From the Desk of Paul:

Productivity-Killer #2 - You tolerate too many unproductive relationships

Last month I revealed the first of the five biggest productivity-killers in your practice: 1. Your staff doesn’t know the score!  This month I’ll reveal the next productivity-killer and give you some practical steps to avoid it from the beginning or fix it if it has already infiltrated your practice. 


Here’s a quick exercise. Write down how many total staff members you have – let’s just say it’s 30. Now, 10% of 30 is 3. I want you to identify the three employees who bring the least value to your practice. You know who they are! Most good managers can complete this exercise in just a few minutes. Maybe there are only 2 on your staff of 30 who really bring less value than the rest of your staff. Maybe there are 4; however, 10% is typically a pretty good number to work with in this practical exercise. What is it that causes you to consider these three people your bottom 10%? For some, it may be that they don’t have a great work ethic, which prevents them from creating much value. For others, perhaps they do good work, but they are negative and cynical, and they spread that to other employees like cancer. And yet for others, they may be good people with good skills, but they just don’t have the ability, knowledge or experience to perform the duties that you need them to.
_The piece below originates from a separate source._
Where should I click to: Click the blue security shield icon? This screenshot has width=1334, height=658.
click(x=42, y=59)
In general, the solution for all these types is the same. It must be some form of antonym for tolerating.  You see, to do nothing to address the issue of the bottom 10% of your staff is a clear statement of acceptance. If your best people see your willingness to tolerate some of these characteristics that don’t add value to the organization, then they may become discouraged, disengaged and less willing to do the hard work that will make your practice great. So, how do you avoid tolerating? Start by asking yourself these three questions about the person:

  1. Does he/she get it? Does the employee understand the job, the duties, the responsibilities and the expectations?
  1. Does he/she want it? Is the employee doing a job that they really want to do or are they doing the job out of necessity and lack of other better alternatives?
  1. Does he/she have the capacity to do it?  Does the employee possess the skills, experience and knowledge to do the job in a manner that reasonably meets expectations?
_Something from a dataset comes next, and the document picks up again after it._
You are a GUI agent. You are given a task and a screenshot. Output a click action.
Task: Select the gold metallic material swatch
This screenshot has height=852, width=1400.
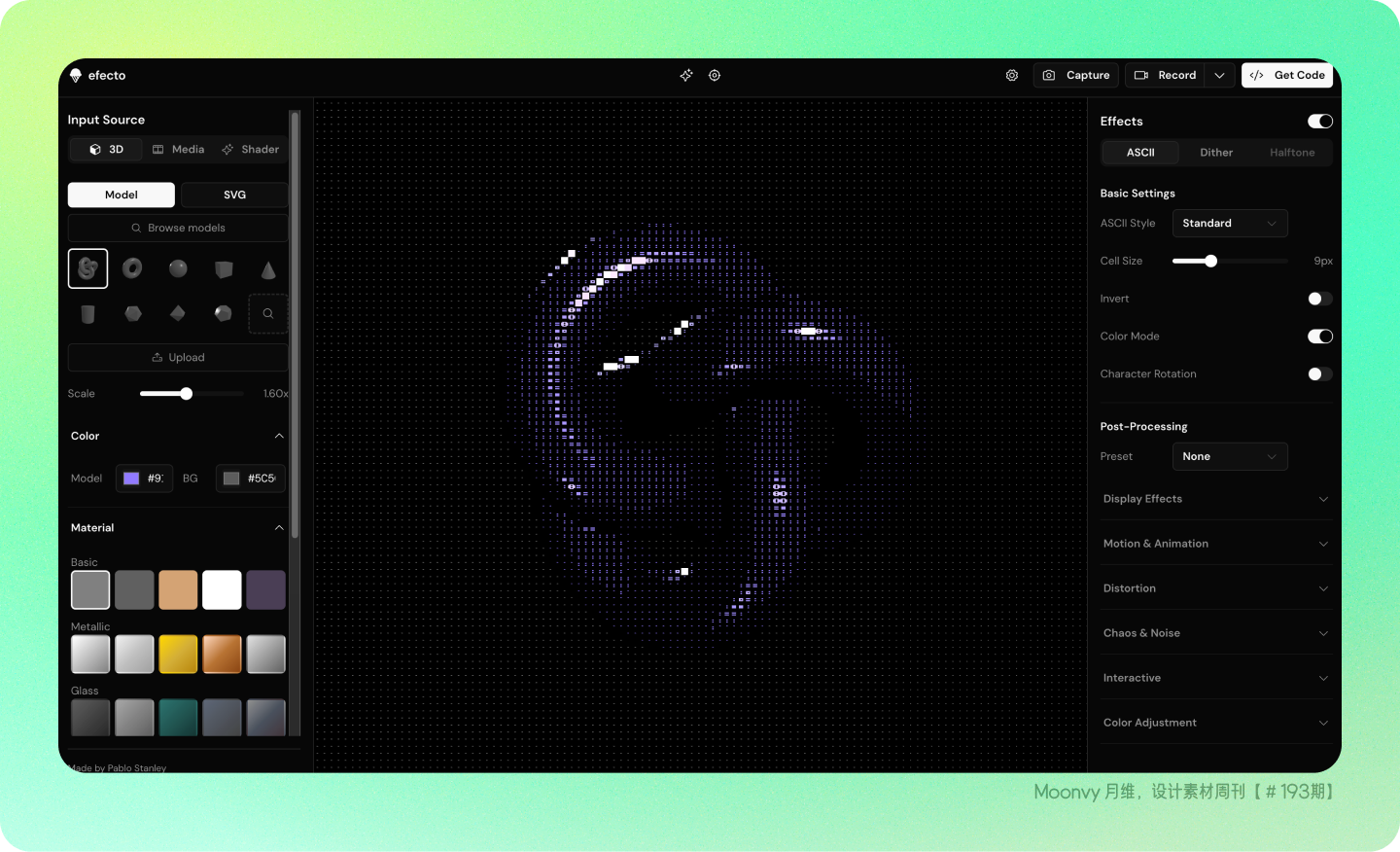pyautogui.click(x=178, y=655)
If the answer to the first question is “NO”, then you must take some additional time to clarify, clarify and clarify some more. If the main issue is just lack of clarity or understanding, then you may need to put some extra effort into providing the clarity needed. Once you’ve done that, if there is little or no improvement, then you may need to really consider the second question. If the answer to the second question is “NO”, then there is very little you can do to improve the situation other than seek to fill the position with an employee who does understand the job, responsibilities and expectations and wants those things too. If the answer is “NO” to the third question, you will need to evaluate what resources, including time, would be needed to help the employee to possess the skills and knowledge to do the job well. If the resources are readily available, then the employee can be developed such that they bring much more value to the organization. However, it is possible that the resources may not be available and therefore you must consider the necessity to replace this person with someone about whom you can answer “YES” to all three of the questions above.

Last thing, employee relationships are not the only potential relationships that we may be tolerating.  Others may include vendors and even clients or patients. Evaluate these relationships too and if they are unproductive, stop tolerating them and either fix them or replace them!